With sunny and gorgeous weather upon us this weekend, it was the perfect time to recreate my own version of the dish. While the caveman grilled up the chicken outside, I worked on the dressings. Both came out quite deliciously, with the nut sauce in particular being almost impossible to stop sampling!
You can use any combination of lettuce and vegetables that you fancy here. I used some mixed greens and baby spinach, carrots, cucumber and red pepper.

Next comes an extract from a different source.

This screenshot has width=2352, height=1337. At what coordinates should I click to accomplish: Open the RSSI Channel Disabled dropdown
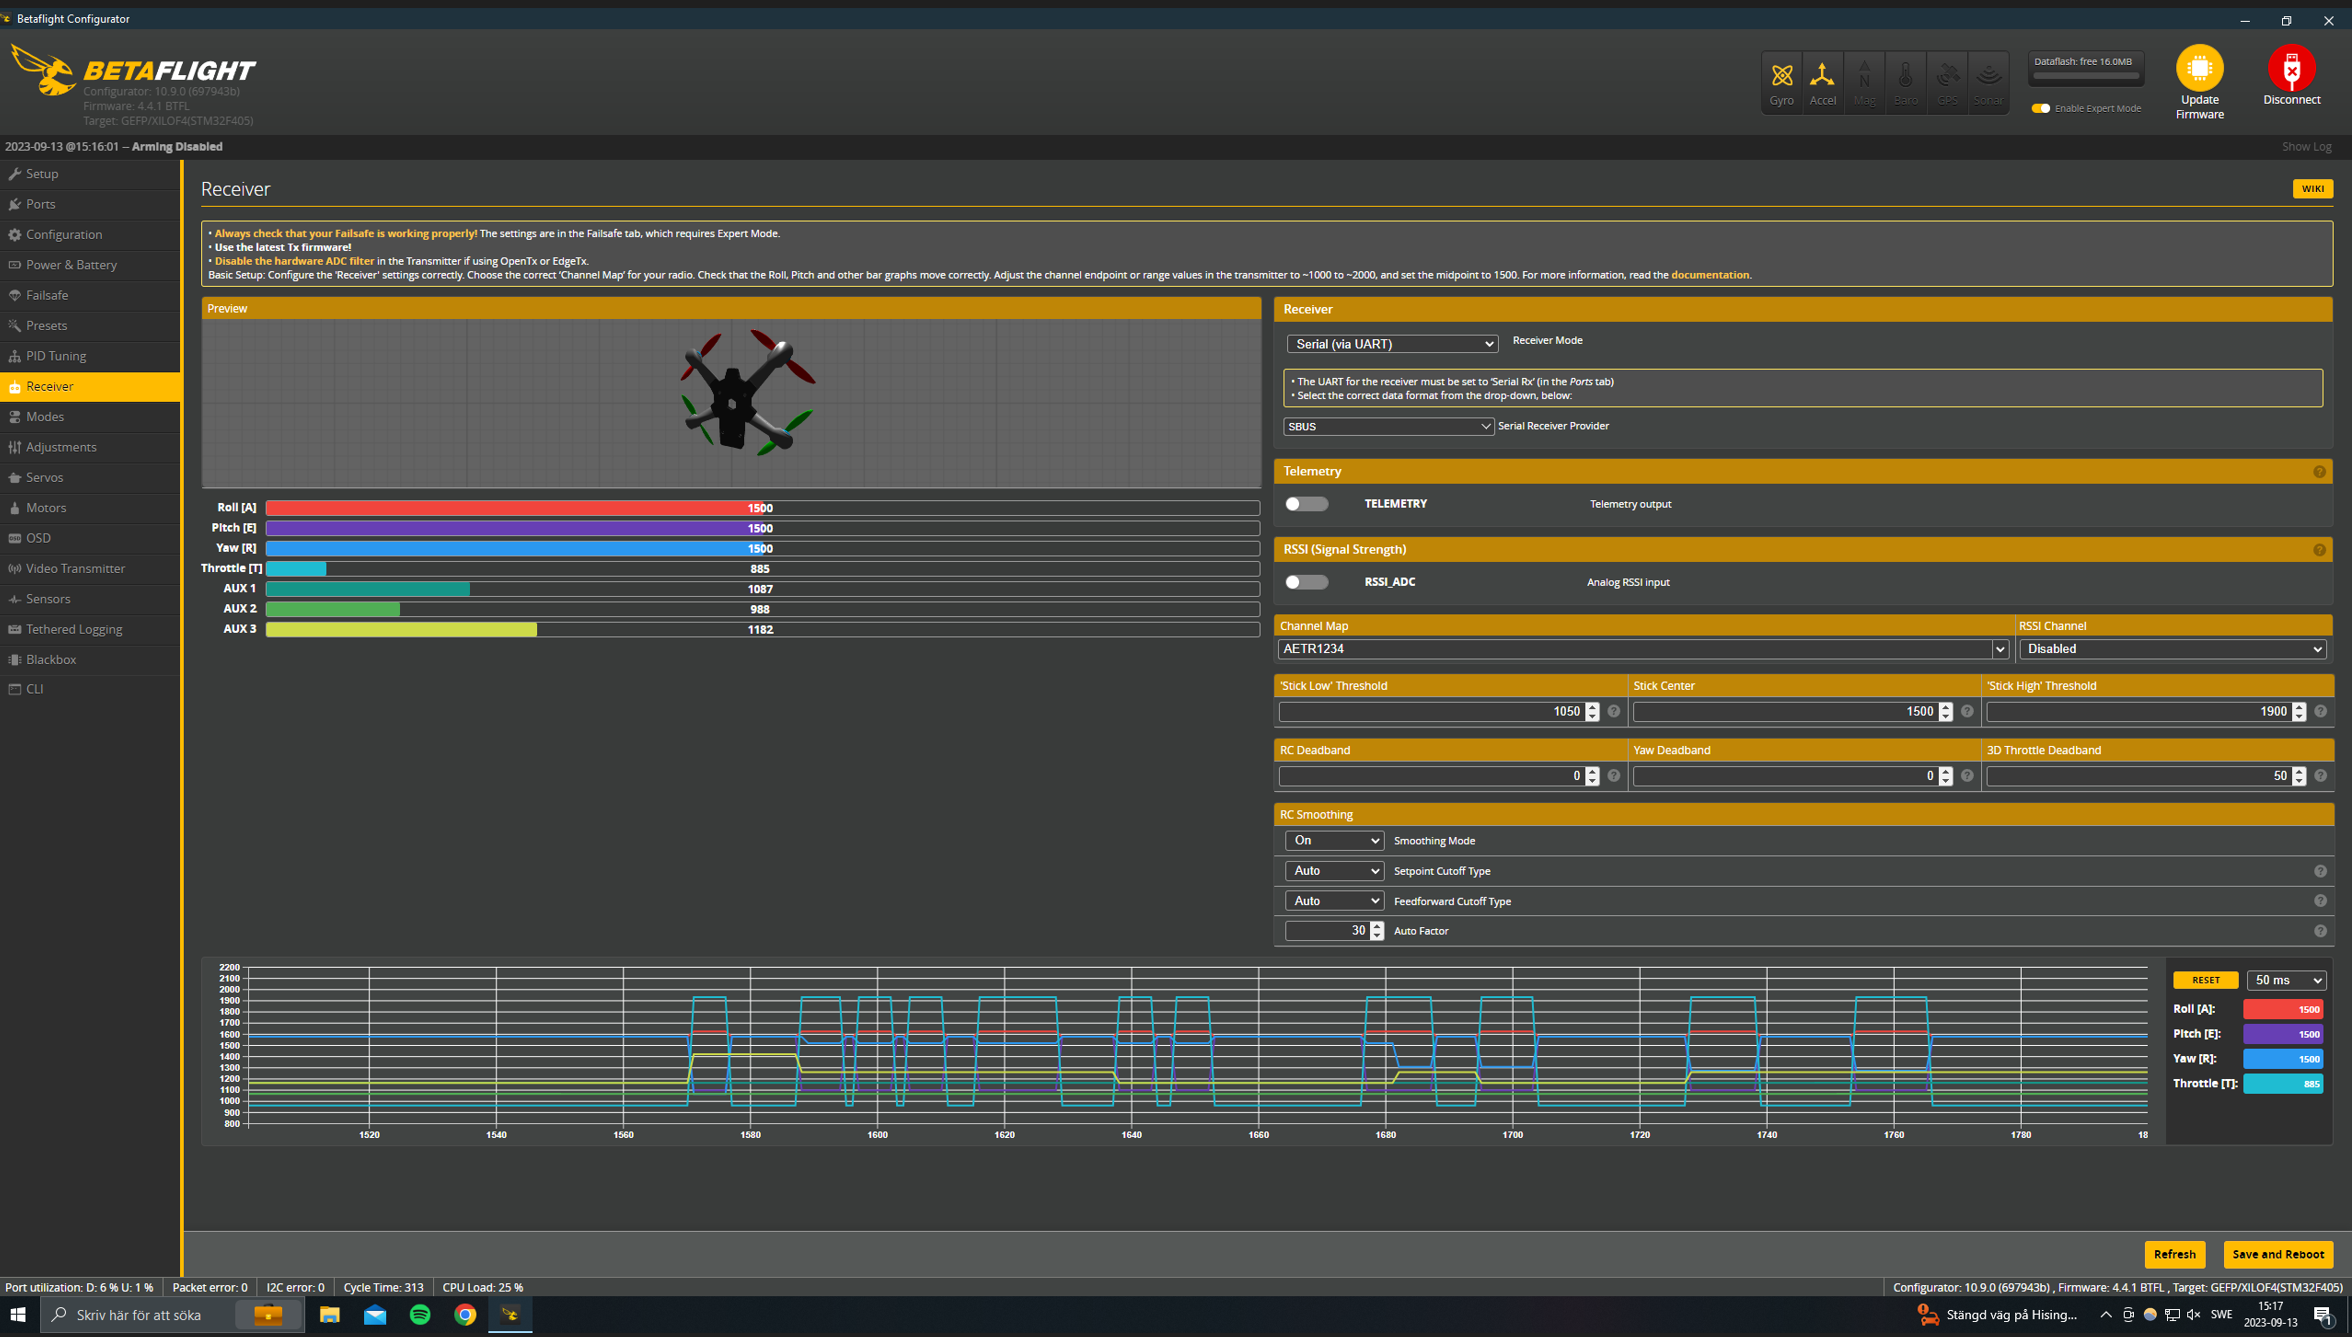2171,649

Paleo Houston's Grilled Chicken Salad Copycat
1/4 cup coconut aminos
1/4 cup raw almond butter
1 tbs. freshly grated ginger
2 cloves garlic, minced
2 tbs. palm sugar
1 tbs. sesame oil
2 tbs. rice wine vinegar
Combine all ingredients in a blender and process until smooth. Put in refrigerator for at least half hour before serving, as this allows it to thicken up a bit.
1/3 cup olive oil
1/4 cup rice wine vinegar
3 tbs. raw honey
2 tbs. dijon mustard
juice of one lime
1 tsp. sesame oil
2 chopped green onions
1/4 tsp. pepper
pinch of salt
Mix all ingredients in a microwave-safe bowl. Heat for one minute to infuse oil with the lime. Allow to cool in fridge before serving
1/2-1 lb. grilled chicken breast, cut into strips
greens and vegetables of choice
To make salad, top greens and vegetables with grilled chicken. Evenly dress with lime vinaigrette and "peanut" sauce.